[Records of locating words and elements]
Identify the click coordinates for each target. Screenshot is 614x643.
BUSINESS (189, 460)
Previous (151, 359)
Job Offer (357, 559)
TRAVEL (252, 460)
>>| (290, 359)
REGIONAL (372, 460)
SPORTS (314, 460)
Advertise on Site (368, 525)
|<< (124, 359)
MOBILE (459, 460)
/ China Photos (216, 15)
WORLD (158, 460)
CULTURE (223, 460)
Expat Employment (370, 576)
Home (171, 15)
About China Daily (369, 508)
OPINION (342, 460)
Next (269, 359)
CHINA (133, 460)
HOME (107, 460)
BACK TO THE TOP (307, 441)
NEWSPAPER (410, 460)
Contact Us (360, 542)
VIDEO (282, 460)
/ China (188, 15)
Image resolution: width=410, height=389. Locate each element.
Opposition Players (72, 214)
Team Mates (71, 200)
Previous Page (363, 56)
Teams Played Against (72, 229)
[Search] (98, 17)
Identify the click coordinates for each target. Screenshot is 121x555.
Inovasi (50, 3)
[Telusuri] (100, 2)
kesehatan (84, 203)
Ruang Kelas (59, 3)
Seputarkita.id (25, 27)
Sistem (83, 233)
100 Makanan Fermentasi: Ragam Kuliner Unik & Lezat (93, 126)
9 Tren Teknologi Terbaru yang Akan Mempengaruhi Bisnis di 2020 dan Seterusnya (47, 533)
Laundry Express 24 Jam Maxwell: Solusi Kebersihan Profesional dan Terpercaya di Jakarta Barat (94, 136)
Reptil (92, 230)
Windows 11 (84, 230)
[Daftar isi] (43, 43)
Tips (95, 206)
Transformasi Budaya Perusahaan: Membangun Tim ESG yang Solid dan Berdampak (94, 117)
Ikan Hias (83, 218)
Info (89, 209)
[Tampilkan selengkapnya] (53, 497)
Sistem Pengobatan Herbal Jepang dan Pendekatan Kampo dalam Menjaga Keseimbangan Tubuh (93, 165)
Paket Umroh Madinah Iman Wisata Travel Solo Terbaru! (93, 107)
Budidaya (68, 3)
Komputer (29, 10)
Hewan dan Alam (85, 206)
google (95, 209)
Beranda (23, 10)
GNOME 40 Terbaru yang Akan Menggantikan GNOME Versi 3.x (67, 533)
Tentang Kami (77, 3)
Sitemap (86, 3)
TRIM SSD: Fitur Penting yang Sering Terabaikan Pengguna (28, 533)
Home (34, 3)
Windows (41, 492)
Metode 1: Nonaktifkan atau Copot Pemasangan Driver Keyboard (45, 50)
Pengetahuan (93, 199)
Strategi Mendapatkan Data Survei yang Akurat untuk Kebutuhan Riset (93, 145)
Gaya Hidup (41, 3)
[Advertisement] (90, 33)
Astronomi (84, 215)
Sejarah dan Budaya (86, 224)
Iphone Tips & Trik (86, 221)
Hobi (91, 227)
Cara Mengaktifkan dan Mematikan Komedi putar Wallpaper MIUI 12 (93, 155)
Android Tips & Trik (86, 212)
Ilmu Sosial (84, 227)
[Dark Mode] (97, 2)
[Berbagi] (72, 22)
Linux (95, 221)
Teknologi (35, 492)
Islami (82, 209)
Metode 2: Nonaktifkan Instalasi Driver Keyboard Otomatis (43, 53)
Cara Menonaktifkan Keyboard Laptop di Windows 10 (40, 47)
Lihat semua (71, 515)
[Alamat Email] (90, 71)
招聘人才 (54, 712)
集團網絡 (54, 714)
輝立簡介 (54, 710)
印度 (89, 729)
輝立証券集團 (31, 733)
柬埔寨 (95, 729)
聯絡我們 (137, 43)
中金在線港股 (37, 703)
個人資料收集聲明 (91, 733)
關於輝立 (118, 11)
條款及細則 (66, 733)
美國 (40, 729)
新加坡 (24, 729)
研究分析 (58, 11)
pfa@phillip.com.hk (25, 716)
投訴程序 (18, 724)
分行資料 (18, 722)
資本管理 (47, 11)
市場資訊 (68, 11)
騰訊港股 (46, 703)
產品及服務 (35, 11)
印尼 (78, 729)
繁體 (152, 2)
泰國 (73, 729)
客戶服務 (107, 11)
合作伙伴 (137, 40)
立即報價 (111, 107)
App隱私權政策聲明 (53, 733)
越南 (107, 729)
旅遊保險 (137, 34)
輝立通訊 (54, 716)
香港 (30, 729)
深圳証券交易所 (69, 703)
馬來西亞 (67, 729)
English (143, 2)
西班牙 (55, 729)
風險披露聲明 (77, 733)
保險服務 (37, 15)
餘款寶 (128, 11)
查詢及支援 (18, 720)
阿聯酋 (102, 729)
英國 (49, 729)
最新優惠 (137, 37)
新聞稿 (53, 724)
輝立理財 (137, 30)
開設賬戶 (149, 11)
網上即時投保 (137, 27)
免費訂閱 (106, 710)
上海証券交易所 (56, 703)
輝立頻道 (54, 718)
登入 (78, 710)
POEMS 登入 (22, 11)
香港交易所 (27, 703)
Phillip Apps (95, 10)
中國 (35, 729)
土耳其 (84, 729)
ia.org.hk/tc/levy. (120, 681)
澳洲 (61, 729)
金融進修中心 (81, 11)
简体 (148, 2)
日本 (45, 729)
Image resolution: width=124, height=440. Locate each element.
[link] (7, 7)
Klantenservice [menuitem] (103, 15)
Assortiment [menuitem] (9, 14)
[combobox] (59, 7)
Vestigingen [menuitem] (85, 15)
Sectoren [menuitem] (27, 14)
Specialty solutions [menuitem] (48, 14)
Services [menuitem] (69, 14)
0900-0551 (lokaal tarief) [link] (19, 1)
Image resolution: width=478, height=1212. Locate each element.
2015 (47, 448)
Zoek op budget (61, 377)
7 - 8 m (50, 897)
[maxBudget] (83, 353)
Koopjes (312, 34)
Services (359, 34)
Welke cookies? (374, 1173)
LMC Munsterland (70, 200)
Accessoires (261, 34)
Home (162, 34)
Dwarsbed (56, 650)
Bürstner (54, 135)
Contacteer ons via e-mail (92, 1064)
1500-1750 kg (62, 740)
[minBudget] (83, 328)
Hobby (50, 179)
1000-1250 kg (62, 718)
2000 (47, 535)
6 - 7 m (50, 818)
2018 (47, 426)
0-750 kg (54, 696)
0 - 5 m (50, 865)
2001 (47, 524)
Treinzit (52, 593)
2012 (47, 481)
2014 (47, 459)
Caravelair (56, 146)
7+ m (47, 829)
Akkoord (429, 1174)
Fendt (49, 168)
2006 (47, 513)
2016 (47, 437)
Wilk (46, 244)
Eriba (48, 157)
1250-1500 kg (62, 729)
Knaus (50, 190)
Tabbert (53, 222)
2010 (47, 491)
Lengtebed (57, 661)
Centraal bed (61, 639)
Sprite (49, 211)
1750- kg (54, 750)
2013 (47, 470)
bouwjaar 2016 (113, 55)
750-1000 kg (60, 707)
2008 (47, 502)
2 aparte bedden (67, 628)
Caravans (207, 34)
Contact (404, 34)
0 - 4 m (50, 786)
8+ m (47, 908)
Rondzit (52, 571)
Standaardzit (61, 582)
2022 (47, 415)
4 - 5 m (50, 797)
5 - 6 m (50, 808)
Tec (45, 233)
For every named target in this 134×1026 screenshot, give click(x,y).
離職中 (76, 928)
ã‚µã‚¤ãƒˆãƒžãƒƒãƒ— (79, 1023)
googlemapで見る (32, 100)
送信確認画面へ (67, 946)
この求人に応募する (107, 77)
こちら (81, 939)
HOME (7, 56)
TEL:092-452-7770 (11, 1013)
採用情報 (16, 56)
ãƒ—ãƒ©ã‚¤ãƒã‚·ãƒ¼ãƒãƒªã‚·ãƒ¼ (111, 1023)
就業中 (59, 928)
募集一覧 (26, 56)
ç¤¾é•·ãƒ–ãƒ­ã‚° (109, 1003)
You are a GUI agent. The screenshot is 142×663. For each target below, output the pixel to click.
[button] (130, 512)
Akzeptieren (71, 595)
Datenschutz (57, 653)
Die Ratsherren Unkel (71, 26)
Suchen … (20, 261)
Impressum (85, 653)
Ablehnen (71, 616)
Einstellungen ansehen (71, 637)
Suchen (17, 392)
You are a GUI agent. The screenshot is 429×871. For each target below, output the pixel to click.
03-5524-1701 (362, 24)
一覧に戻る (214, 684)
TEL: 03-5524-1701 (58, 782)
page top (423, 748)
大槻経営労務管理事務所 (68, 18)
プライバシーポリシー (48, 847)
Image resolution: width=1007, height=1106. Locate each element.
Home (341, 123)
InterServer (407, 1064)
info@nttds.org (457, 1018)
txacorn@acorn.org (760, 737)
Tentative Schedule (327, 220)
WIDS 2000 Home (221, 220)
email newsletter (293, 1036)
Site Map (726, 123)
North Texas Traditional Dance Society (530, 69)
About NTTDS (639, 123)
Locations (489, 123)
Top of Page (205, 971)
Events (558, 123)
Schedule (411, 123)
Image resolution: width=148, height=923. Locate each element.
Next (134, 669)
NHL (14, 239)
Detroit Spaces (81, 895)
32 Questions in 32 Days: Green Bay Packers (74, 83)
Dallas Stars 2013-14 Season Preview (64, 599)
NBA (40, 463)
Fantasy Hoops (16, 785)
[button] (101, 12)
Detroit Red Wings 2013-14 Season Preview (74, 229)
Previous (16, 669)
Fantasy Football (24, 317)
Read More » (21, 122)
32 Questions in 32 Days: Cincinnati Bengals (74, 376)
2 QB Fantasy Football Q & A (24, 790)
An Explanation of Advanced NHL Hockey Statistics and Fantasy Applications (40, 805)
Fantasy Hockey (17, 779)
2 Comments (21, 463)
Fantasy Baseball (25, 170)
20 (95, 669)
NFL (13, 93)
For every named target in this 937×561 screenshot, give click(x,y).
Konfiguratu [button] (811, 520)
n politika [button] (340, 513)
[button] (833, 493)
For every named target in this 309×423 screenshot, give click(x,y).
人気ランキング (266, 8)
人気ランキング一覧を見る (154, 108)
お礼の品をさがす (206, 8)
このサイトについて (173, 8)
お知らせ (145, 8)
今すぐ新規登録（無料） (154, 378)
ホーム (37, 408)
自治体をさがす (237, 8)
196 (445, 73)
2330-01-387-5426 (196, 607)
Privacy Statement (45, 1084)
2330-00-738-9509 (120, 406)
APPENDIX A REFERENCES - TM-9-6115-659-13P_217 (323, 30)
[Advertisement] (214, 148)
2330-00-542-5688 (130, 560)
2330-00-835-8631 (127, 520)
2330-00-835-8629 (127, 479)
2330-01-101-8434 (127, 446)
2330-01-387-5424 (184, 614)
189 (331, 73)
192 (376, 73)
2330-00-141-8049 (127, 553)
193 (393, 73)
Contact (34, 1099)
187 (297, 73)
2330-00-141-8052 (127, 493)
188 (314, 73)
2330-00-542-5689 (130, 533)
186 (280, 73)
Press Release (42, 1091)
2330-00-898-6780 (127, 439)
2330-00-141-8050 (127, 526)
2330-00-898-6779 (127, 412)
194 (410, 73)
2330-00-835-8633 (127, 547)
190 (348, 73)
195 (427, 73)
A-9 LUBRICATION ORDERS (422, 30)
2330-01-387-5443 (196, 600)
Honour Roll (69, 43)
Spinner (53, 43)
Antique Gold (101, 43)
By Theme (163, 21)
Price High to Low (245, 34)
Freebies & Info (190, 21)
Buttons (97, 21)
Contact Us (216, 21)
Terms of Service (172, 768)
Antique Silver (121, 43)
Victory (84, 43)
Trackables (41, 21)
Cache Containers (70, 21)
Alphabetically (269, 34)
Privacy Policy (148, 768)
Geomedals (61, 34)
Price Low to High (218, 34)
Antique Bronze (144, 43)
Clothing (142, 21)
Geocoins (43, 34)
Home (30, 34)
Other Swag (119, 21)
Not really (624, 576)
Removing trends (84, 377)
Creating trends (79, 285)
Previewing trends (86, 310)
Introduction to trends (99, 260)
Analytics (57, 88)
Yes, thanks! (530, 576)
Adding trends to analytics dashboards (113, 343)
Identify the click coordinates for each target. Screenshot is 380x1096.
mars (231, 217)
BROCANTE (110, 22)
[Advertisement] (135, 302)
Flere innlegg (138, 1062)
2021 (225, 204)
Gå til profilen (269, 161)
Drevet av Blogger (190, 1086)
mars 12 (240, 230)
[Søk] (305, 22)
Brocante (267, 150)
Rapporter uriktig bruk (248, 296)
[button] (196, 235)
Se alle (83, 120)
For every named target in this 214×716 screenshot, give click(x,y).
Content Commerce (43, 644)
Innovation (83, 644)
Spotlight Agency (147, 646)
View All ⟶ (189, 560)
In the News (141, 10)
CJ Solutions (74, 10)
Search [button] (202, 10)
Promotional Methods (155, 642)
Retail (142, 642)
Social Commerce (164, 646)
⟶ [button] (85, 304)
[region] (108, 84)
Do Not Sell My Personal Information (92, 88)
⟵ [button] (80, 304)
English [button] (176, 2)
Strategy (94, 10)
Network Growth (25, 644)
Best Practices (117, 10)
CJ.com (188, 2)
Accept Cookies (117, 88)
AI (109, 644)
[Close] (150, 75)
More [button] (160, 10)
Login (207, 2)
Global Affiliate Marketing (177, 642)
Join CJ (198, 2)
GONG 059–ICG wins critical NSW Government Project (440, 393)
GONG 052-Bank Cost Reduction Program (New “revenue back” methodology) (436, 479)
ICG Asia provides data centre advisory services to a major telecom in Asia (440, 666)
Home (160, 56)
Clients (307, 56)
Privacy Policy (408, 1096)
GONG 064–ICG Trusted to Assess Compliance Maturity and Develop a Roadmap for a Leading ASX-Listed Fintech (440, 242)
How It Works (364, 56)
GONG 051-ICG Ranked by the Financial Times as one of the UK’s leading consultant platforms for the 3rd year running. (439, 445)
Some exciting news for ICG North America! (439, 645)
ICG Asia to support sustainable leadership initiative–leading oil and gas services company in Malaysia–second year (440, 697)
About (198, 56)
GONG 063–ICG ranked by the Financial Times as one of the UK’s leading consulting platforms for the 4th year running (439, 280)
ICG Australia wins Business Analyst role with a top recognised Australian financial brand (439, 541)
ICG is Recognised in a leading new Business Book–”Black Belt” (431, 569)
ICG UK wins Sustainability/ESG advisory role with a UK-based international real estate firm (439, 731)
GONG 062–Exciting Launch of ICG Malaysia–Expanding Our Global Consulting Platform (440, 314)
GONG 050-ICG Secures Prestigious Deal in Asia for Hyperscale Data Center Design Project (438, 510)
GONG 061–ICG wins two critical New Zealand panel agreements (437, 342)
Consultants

## Given problem
Convert the lines starting at the one containing "Brocante (267, 150)" and ending after the one containing "Network Growth (25, 644)" into a JSON list of strings, one string per line, leaving out any blank lines.

## Solution below
[
  "Brocante (267, 150)",
  "Rapporter uriktig bruk (248, 296)",
  "[button] (196, 235)",
  "Se alle (83, 120)",
  "For every named target in this 214×716 screenshot, give click(x,y).",
  "Content Commerce (43, 644)",
  "Innovation (83, 644)",
  "Spotlight Agency (147, 646)",
  "View All ⟶ (189, 560)",
  "In the News (141, 10)",
  "CJ Solutions (74, 10)",
  "Search [button] (202, 10)",
  "Promotional Methods (155, 642)",
  "Retail (142, 642)",
  "Social Commerce (164, 646)",
  "⟶ [button] (85, 304)",
  "[region] (108, 84)",
  "Do Not Sell My Personal Information (92, 88)",
  "⟵ [button] (80, 304)",
  "English [button] (176, 2)",
  "Strategy (94, 10)",
  "Network Growth (25, 644)"
]